— Start Records shown —
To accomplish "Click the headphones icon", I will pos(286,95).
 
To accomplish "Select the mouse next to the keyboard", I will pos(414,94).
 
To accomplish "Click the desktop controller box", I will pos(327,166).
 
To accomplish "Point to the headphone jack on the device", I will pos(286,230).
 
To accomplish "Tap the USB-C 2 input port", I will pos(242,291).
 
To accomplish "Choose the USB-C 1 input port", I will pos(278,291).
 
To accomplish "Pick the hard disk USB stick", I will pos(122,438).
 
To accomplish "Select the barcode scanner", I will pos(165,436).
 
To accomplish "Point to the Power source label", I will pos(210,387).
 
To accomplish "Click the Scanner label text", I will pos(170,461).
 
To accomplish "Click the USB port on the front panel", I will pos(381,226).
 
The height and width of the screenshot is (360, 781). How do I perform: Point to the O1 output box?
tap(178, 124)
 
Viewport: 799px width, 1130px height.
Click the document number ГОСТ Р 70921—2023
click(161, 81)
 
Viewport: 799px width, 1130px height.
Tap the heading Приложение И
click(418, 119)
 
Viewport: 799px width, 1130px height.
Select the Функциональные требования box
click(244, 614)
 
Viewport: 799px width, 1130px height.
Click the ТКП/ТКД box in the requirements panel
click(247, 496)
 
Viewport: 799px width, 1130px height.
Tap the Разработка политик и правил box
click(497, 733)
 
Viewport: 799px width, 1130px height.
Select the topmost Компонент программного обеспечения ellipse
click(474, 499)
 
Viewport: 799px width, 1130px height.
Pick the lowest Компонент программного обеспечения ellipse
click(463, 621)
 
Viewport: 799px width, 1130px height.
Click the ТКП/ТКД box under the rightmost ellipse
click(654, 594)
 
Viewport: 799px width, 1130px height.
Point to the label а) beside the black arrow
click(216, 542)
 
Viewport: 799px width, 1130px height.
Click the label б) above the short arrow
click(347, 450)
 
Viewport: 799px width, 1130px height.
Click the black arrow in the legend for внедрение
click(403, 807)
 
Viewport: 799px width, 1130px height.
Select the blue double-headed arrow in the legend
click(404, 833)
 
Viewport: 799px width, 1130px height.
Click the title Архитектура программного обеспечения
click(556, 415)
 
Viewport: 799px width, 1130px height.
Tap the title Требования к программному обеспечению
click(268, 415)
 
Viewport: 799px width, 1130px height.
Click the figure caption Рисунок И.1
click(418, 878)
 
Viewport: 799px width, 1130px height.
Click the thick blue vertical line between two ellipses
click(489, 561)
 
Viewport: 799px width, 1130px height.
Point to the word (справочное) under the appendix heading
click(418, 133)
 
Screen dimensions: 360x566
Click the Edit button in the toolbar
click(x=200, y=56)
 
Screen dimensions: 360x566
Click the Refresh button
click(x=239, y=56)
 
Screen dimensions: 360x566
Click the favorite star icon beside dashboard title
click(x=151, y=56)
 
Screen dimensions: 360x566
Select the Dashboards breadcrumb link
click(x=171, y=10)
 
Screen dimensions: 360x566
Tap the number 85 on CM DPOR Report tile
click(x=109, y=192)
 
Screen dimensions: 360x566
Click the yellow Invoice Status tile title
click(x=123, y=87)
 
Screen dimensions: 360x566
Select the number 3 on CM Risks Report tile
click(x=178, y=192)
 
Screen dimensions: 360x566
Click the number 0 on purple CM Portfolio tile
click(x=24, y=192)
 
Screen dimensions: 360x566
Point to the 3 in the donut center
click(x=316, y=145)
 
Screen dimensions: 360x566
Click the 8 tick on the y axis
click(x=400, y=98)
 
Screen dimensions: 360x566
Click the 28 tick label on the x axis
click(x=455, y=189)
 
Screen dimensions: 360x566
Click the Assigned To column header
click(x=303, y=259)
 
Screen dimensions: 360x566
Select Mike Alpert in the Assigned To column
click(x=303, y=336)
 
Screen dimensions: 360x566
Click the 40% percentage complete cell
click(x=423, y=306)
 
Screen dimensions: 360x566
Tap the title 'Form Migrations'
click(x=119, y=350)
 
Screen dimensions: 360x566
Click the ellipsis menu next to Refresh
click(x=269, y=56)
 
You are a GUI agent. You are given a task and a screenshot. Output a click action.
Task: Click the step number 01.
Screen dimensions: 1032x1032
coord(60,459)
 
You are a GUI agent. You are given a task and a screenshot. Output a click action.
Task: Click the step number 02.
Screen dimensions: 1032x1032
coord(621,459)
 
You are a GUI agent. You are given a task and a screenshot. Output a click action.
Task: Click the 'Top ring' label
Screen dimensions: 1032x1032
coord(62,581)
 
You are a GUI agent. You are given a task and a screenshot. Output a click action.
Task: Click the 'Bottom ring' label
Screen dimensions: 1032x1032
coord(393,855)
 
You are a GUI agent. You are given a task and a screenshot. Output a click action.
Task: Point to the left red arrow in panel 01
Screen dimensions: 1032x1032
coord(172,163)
— End Records shown —
Reproduce the items word for word, starting with the first line and ending with the line that contains "I will pos(327,166).".

To accomplish "Click the headphones icon", I will pos(286,95).
 
To accomplish "Select the mouse next to the keyboard", I will pos(414,94).
 
To accomplish "Click the desktop controller box", I will pos(327,166).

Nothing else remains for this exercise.